Data supplied.
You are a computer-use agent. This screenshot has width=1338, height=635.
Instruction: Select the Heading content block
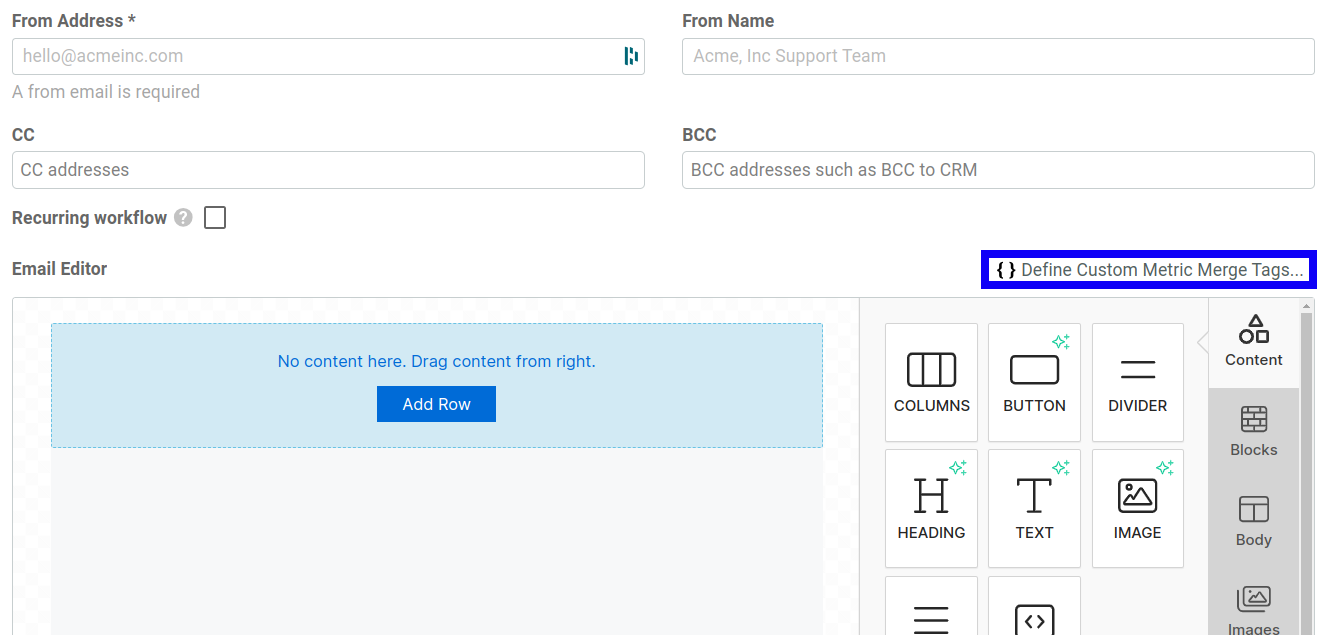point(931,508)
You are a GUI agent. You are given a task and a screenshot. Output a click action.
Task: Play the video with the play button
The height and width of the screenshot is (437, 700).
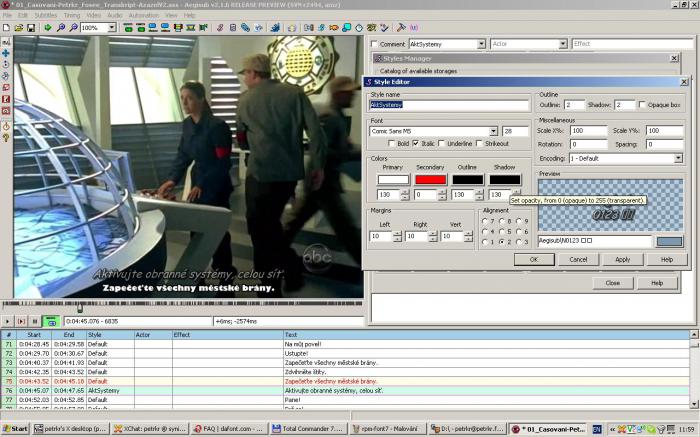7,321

---

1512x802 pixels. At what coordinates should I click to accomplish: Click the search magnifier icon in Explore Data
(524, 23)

What you need to do. Work through the entries above line by line, counting each one that includes the word "agent", and give the final number only.

Answer for the task. 2